Stadtadel

Zuerst veröffentlicht in: Mitteilungen der Westdeutschen Gesellschaft für Familienkunde, Bd. 43, Jg. 95, Heft 1, Januar - März 2007

Ich dachte, Stadtadel sei ein Terminus mit einer festumrissenen Bedeutung. Unauslöschlich ist mir das Gespräch in der Marienschule Vechta, als ich ungefähr in der 8. Klasse des Gymnasiums war. Die Mitschülerinnen fragten mich - ob neugierig oder ironisch, weiß ich nicht - wo denn meine Burg sei, wenn die von Merings, wie ich behauptete, adelig wären. Und ich antwortete, die Merings hätten keine Burg, sie seien Stadtadel. In einer Kleinstadt des Oldenburger Münsterlandes, wo es Bauernland gab und einige Wasserburgen, klang das absolut lächerlich. "Stadtadel!" So etwas hatten die andern nie gehört. Und die von Schorlemer in meiner Klasse schüttelte den Kopf, als ich auf Grund einer Ehe zwischen einer Mering und einem von Schorlemer um 1685[1] behauptete, wir wären verwandt.
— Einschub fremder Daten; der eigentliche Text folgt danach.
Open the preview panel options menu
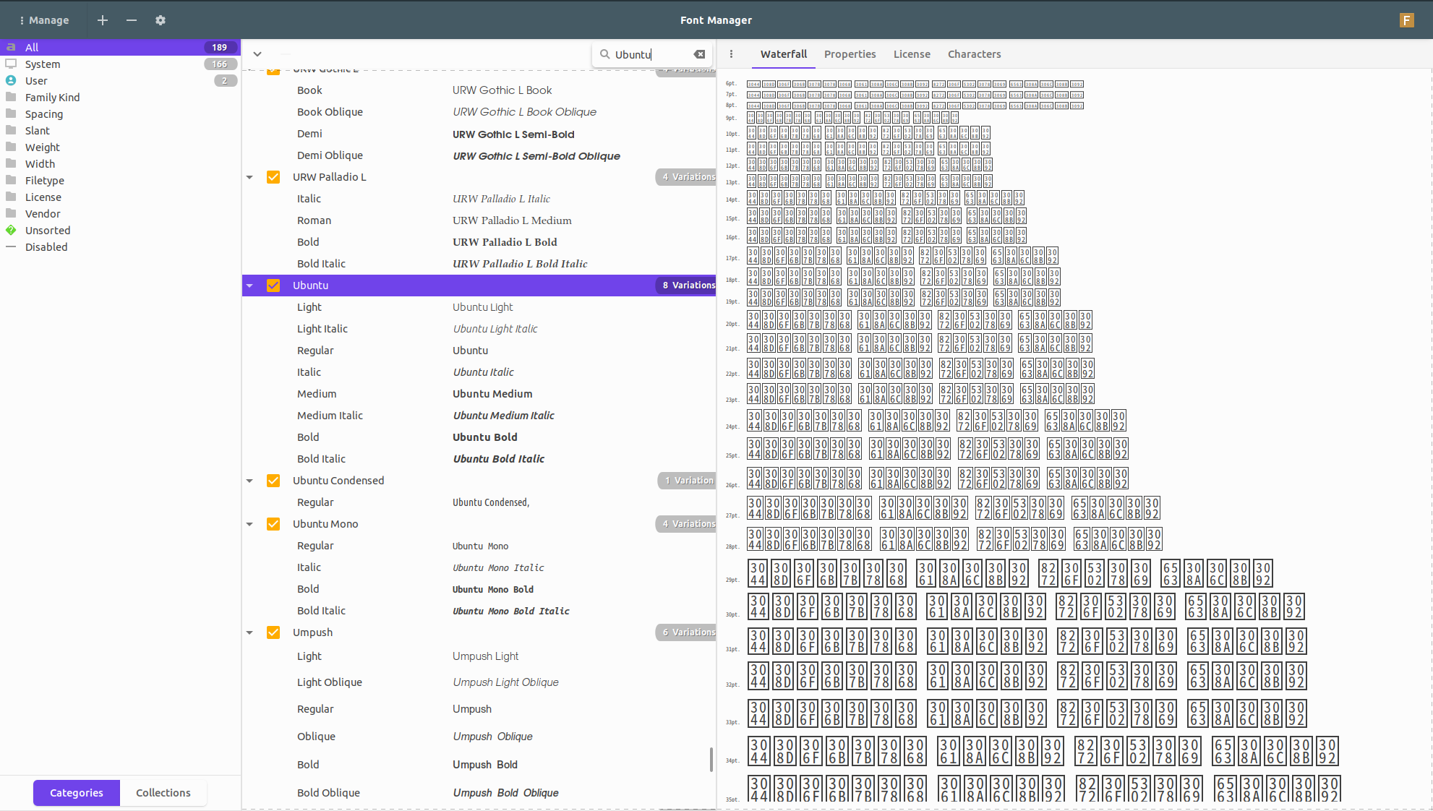This screenshot has height=811, width=1433. point(732,54)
Zu diesem Thema meiner Familiengeschichte fand ich also damals keine Gesprächspartner. Das machte mich nicht irre daran, dass ich recht hätte. Die andern hatten eben keine Ahnung. Ich las gelegentlich etwas über Patriziat, über Adelshöfe in Städten, ich fand hier und da das Wort Stadtadel und ich dachte, es sei die Bezeichnung für bestimmte Familien, die in Städten das Epitheton "von" führen durften, ohne auf dem Lande Schlösser, Burgen oder Gutshöfe zu besitzen. Wenn ich mich recht erinnere, stellte ich mir den Stadtadel zwar ärmer, aber gebildeter als den Landadel vor. Und ich vermutete ihn einflußreich in den Gremien von Stadt- und Kirchenregiment.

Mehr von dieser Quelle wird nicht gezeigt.